Por Alcides Barbosa de Amorim

"Buscai no livro do Senhor, e lede; nenhuma destas coisas faltará...” (Is 34.16).
“Toda a Escritura divinamente inspirada, e proveitosa para ensinar, para redarguir, para corrigir, para instruir em justiça” (2Tm 3.16).


Temos visível evidência que a Bíblia é uma revelação de Deus. E nos é dito na Bíblia que Deus deu a revelação por inspiração. Se a Bíblia é a revelação de Deus, justo é deixá-la falar por si mesma sobre a sua própria natureza.”[1]

Este artigo (post), pretende ser uma série de breves estudos sobre doutrinas bíblicas e dogmas cristãos, feitos, obviamente, do ponto de vista de um protestante conservador. Em Deuteronômio 32.2, lemos: “Goteje a minha doutrina como a chuva, destile o meu dito como o orvalho, como chuvisco sobre a erva e como gotas de água sobre a relva”. Portanto, toda doutrina (verdade bíblica) e dogma (como esta verdade é declarada pelos cristãos) precisa ter sua base na Bíblia e nada fora dela.
Uma das doutrinas que queremos destacar, primeiramente,  é exatamente acerca das Escrituras, e faremos isto em dois capítulos, neste, a partir de interpretações de textos que as próprias Escrituras falam de si mesmas, em relação, principalmente, ao Antigo Testamento, e outra, com destaque à formação histórica e composição do cânon utilizado pelos cristãos.
Atribuímos o significado às Escrituras (do grego, graphai) ou Escrituras Sagradas, o mesmo que é aplicado à palavra “bíblia” (livros), plural do termo grego biblion, “rolo” ou “livro”, que originalmente veio de papiro, uma planta aquática, cuja casca interna era secada para se tornar uma matéria e escrita de uso generalizado no mundo antigo. Mas ao mesmo tempo, tornou-se o Livro por excelência, o registro reconhecido da revelação divina em uma coleção de textos (livros) considerados pelos judeus e cristãos como divinamente inspirados.
1.    As Escrituras: revelação de Deus ao homem
"Que é a verdade?", perguntou Pilatos a Jesus (Jo 18.38). Há possibilidade de se buscar esta virtude? Se não houvesse um meio de chegar ao conhecimento de Deus, do homem e do mundo, Pilatos então teria razão. Mas há, e está em forma de livro, as Sagradas Escrituras, que é a verdade revelada de Deus ao homem. Ela é a revelação escrita do único Deus verdadeiro, visando a salvação do homem, e que demonstra sua autoridade divina por meio de muitas provas infalíveis. "O mundo pela sabedoria (filosofia) não conheceu a Deus” (1Co 1.21). As verdades que informam o homem como passar da terra para o céu devem ser enviadas do céu à terra. Em outras palavras, o homem precisa de uma revelação. Há outra revelação que o homem pode alcançá-la por meio da razão, que é a natureza. Mas é a Palavra de Deus, a única capaz de “... penetrar até à divisão da alma e do espírito, e das juntas e medulas, e é apta para discernir os pensamentos e intenções do coração” (Hb 4.12). Como disse Kant, um dos maiores pensadores de todos os tempos, acerca dos cristãos: "fazem bem em basear a sua paz e piedade nos Evangelhos porque somente neles está a fonte das verdades profundas e espirituais, depois de a razão haver explorado em vão todas as possibilidades."

## Tarefas propostas
1. Transcreva o trecho do texto sobre as Escrituras que começa em "Este artigo (post), pretende" e termina em "nada fora dela.".
2. Dê sequência ao texto sobre as Escrituras, começando logo após a última frase apresentada.
Não é preciso consultar a listagem.

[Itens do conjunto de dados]
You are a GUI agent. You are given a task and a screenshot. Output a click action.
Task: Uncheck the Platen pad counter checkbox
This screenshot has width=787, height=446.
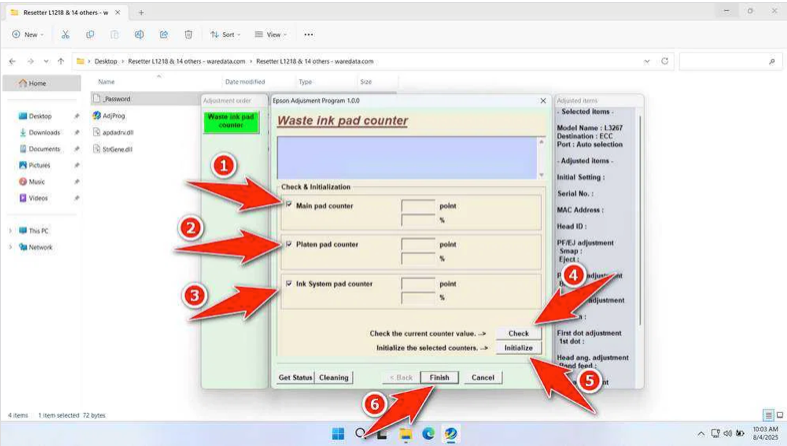289,244
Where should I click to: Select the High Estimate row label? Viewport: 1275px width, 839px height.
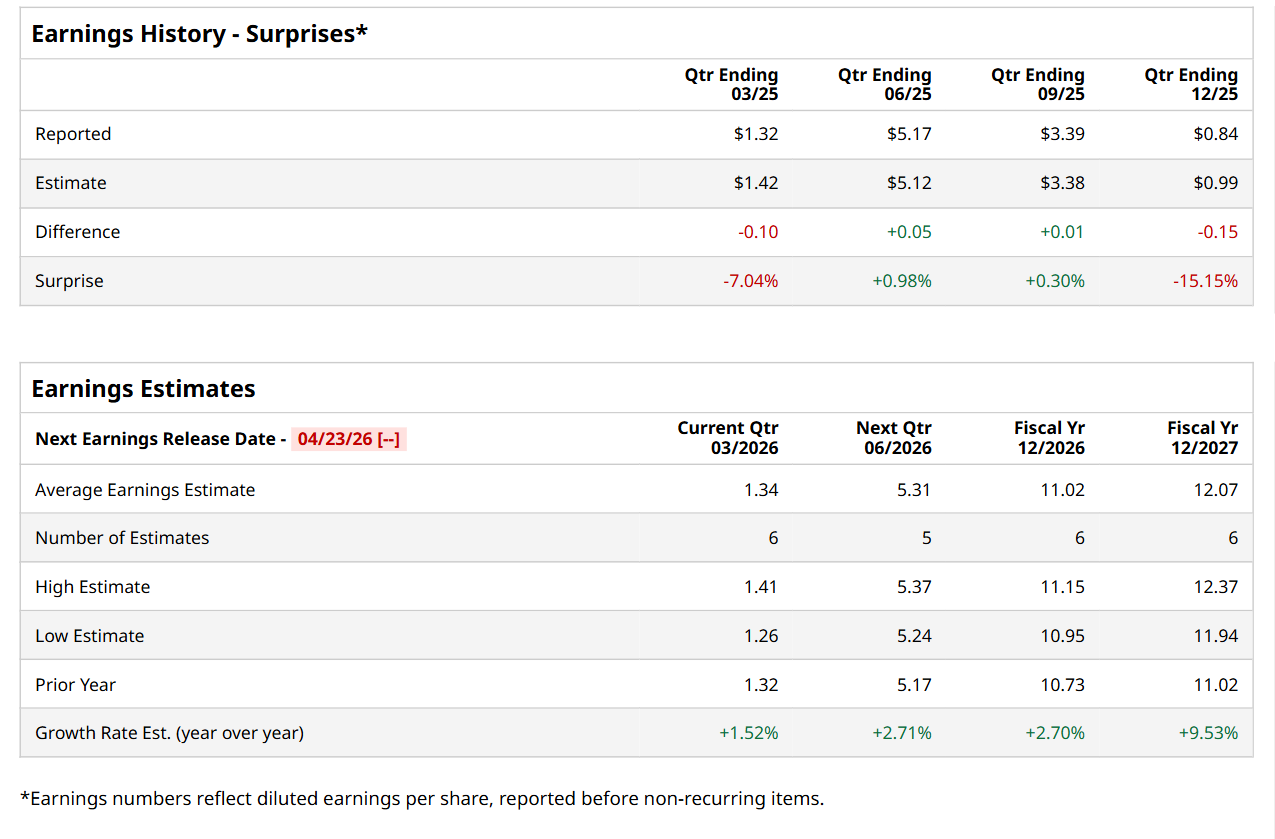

## Respostas em ordem
1.
Este artigo (post), pretende ser uma série de breves estudos sobre doutrinas bíblicas e dogmas cristãos, feitos, obviamente, do ponto de vista de um protestante conservador. Em Deuteronômio 32.2, lemos: “Goteje a minha doutrina como a chuva, destile o meu dito como o orvalho, como chuvisco sobre a erva e como gotas de água sobre a relva”. Portanto, toda doutrina (verdade bíblica) e dogma (como esta verdade é declarada pelos cristãos) precisa ter sua base na Bíblia e nada fora dela.

2.
Para que a revelação de Deus passasse de pai para filho e se perpetuasse de geração para geração, precisaria estar escrita, em forma de livro. E “... tudo o que dantes foi escrito, para nosso ensino foi escrito, para que pela paciência e consolação das Escrituras tenhamos esperança” (Rm 15.4). A memória e a tradição podem falhar, por isso, acreditamos, Deus agiu com a máxima sabedoria e também dum modo normal dando ao homem a sua revelação. O Deus dos hebreus é a autoridade máxima a ser evocada quando se trata de sua Palavra. É nEle que se contempla toda a autoridade em última análise. E não somente sua autoridade, mas Ele próprio tornou-se conhecido na sua auto revelação escrita, a Bíblia Sagrada, que se tornou uma coletânea autorizada da sua revelação, em forma de livro, para servir de regra de fé e prática ao seu povo.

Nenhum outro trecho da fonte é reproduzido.